# Harvey makes friends at preschool



## Rainy (Jul 27, 2011)

Hey, just wanted to share a bit. 

My friend works at a preschool and she asked me if I would bring Harvey for a visit. I told her I would but I didn't know how it would go. Anyway, a while back another friend found "The Happy Hedgehog" story book at Goodwill and bought if for me. So, I took Harvey's playpen, antibacterial hand wipes, the book, his hide, fleece scraps, and wheel with me. 
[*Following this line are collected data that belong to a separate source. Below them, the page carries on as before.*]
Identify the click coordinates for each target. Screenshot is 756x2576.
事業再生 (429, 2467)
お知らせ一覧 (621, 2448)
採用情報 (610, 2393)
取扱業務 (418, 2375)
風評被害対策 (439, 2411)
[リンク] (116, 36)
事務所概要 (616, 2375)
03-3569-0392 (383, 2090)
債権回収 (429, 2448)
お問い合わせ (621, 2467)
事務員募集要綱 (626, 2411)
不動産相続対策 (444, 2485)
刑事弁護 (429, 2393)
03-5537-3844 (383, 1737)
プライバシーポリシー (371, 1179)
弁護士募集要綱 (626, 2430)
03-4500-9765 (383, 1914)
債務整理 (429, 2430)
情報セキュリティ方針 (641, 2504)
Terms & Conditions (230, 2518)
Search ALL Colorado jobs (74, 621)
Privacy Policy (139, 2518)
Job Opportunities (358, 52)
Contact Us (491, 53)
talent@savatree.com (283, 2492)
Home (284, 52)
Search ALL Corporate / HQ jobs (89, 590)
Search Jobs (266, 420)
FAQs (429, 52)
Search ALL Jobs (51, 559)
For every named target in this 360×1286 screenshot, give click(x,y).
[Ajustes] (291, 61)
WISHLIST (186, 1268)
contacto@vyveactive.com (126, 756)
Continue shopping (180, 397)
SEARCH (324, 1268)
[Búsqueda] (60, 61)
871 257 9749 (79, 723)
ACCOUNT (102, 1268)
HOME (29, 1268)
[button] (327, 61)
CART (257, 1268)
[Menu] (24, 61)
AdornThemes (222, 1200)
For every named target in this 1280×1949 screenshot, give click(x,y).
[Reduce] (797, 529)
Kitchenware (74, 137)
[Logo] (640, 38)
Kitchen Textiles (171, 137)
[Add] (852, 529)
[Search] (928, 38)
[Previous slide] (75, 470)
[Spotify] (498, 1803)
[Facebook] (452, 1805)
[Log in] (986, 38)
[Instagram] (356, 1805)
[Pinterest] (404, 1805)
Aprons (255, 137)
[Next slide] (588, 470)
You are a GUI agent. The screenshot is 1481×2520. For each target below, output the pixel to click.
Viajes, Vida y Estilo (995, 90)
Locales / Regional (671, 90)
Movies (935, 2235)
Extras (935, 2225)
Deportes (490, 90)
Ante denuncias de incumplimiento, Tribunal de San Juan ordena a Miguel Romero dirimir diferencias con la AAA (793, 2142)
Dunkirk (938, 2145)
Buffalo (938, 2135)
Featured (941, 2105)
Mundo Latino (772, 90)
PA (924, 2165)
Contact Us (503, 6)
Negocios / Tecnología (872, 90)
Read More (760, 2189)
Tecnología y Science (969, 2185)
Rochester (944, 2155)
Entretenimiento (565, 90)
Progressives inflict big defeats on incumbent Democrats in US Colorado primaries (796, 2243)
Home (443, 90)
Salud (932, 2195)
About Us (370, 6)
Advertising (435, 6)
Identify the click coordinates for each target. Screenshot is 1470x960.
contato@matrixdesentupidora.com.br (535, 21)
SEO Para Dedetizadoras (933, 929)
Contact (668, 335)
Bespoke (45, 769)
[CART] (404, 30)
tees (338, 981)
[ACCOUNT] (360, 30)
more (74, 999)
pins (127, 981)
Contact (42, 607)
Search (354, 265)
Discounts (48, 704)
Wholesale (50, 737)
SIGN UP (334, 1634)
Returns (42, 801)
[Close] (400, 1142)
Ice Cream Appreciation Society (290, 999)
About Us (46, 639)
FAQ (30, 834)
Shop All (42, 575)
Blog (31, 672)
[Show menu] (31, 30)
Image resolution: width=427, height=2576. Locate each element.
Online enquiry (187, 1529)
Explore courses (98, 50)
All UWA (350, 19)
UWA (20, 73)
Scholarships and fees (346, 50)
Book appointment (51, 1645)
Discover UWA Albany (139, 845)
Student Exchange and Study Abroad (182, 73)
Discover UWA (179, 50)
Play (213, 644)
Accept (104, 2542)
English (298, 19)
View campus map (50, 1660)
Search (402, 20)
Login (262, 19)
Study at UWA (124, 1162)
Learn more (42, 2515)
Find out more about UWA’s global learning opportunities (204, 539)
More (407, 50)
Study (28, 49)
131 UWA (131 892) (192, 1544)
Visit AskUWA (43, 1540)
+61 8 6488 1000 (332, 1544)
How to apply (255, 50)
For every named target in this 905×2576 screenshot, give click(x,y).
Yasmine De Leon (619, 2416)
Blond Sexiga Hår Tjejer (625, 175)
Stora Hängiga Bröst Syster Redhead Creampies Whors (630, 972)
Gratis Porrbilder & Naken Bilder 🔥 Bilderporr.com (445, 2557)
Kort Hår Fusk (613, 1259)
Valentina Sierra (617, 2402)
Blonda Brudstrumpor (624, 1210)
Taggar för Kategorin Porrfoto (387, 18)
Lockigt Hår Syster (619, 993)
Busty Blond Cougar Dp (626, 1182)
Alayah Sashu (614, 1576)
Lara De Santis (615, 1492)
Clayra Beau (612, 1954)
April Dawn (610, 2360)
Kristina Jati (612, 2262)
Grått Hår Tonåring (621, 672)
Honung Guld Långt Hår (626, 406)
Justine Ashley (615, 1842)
There were four kids that day and they were all very attentive and on their best behavior. I let them pet Harvey (not hold him), talked to them about the importance of washing their hands before and after petting animals, talked about what Harvey eats, fed him some mealworms, told them about where hedgehogs are from, showed pictures of his cage and explained why everything in there is important, read the story and let them pet Harvey again. As cute as the story was, it was no competition to Harvey running on his wheel and pooping. :lol: :lol: I think that was their favorite part. I picked up some round labels at Staples and made stickers with Harvey's picture on them too. 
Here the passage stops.